ABOUT THIS TASK
Determine how many lines in the records include "Given". Write the number and nothing more.

Stored records
◇ ◇ ◇ ◇
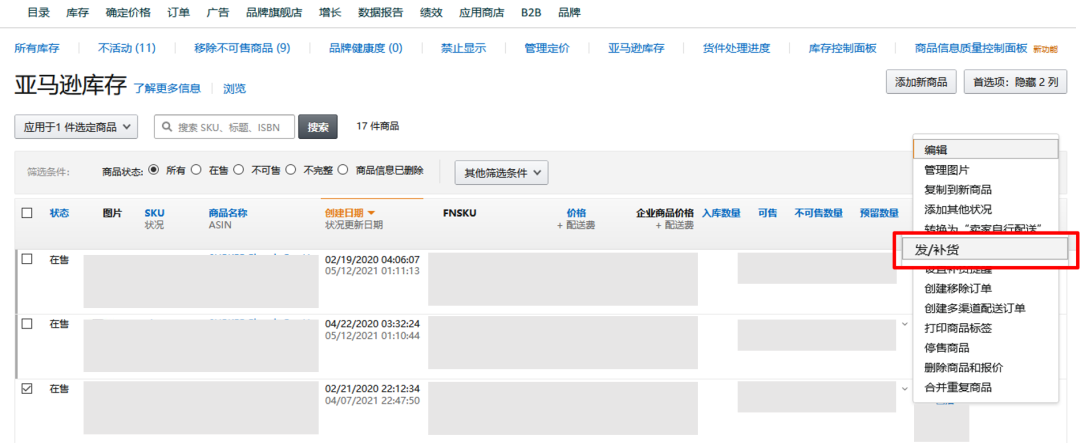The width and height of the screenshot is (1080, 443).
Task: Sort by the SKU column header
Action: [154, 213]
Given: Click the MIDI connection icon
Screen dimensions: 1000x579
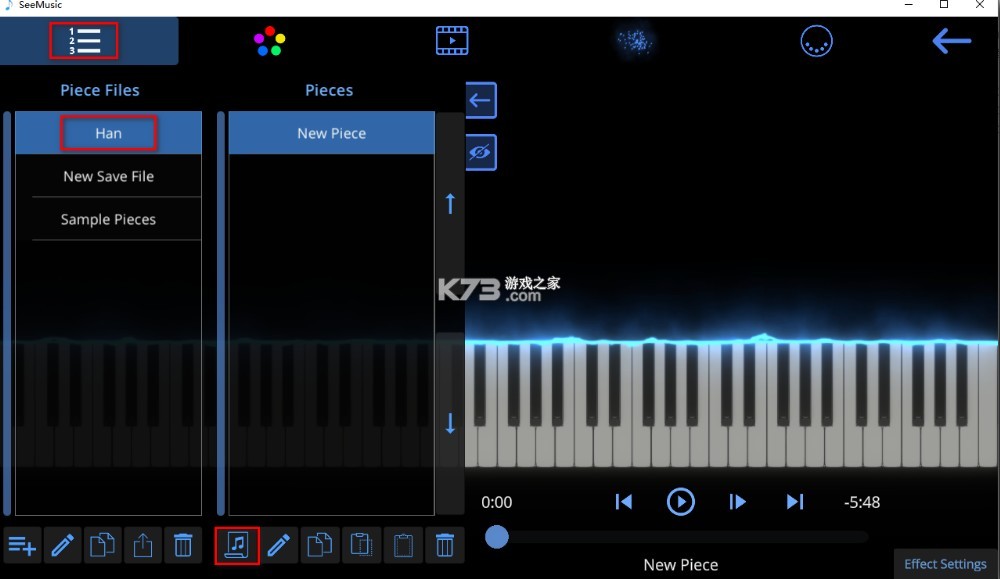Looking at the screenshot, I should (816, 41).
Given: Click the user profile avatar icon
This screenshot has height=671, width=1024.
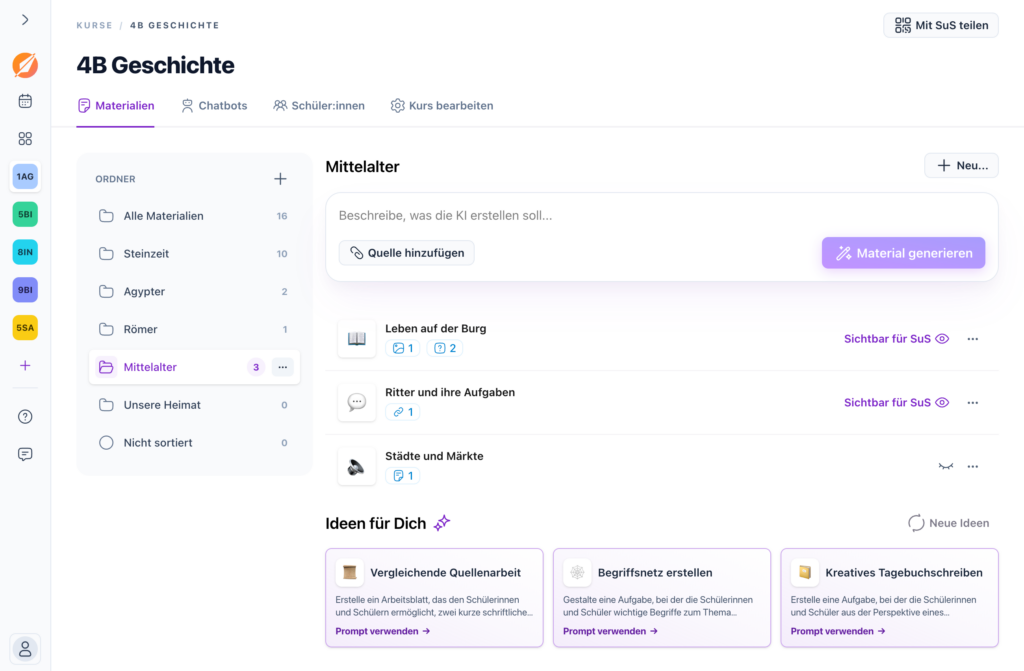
◇ ◇ ◇ ◇
REPLY TO THE TASK
2